Sabato, 13 Luglio 2024
La polemica

Nessuna sorveglianza delle spiagge libere, Codacons: "La procura apra un fascicolo"

C'è una legge che obbliga i comuni costieri a dotarsi del servizio di soccorso

L'estate è ormai al suo culmine ma le spiagge libere del territorio di Agrigento sono prive di attività di sorveglianza: Codacons presenta un esposto alla Procura di Agrigento e chiede di valutare l'apertura di un fascicolo sulla vicenda.

A inviare la lettera è il responsabile regionale trasparenza enti locali Giuseppe Di Rosa, che già lo scorso 29 giugno aveva sollecitato il Comune ad applicare quanto previsto da una legge, la 17 del 1998 che impone come "il servizio di vigilanza predisposto dai comuni deve essere assicurato tutti i giorni, senza interruzioni,
dalle ore 9 alle ore 19, per un periodo non inferiore a sessanta giorni e non superiore a centoventi giorni tra il 1° maggio ed il 30 settembre di ogni anno". Lettera morta, in realtà, dato che pochissimi comuni rivieraschi applicano quanto previsto, ad oggi senza alcuna conseguenza.

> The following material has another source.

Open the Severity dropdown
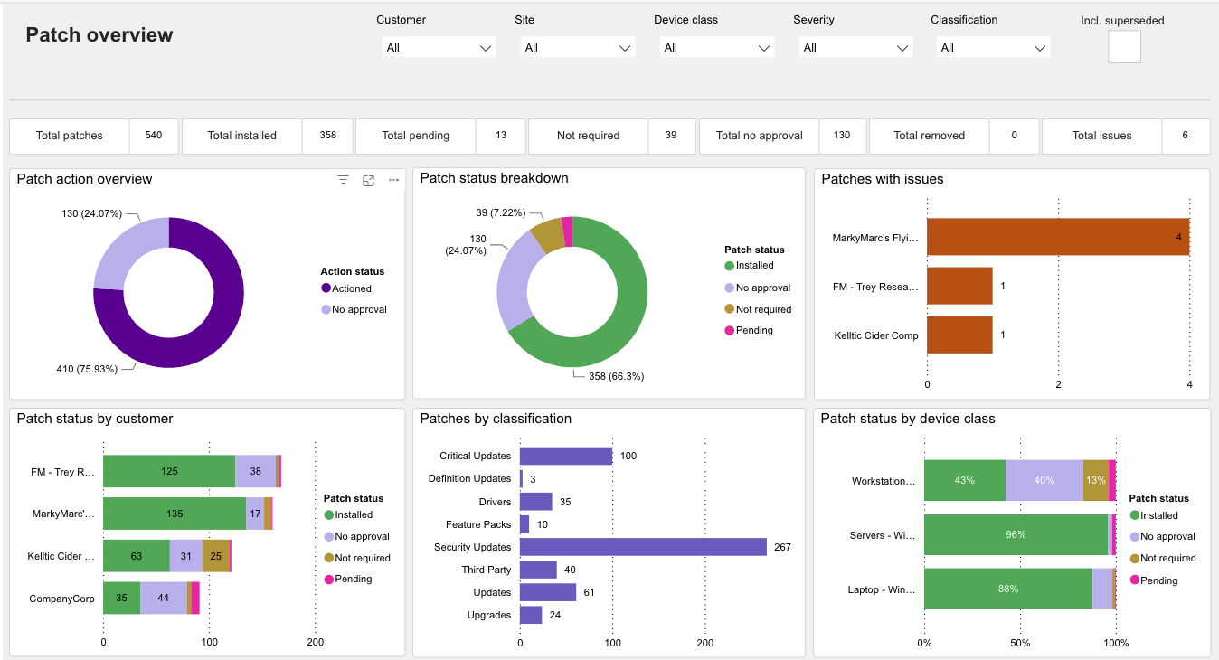 [855, 48]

Adesso la segnalazione alla Procura della Repubblica, alla Capitaneria di Porto e al nucleo di Polizia Ambientale della Polizia provinciale, con un'esplicita richiesta "alla magistratura e agli organi inquirenti di volere
valutare la eventuale irregolarità, ed eventualmente volere valutare la fattispecie della sospensione del pubblico servizio".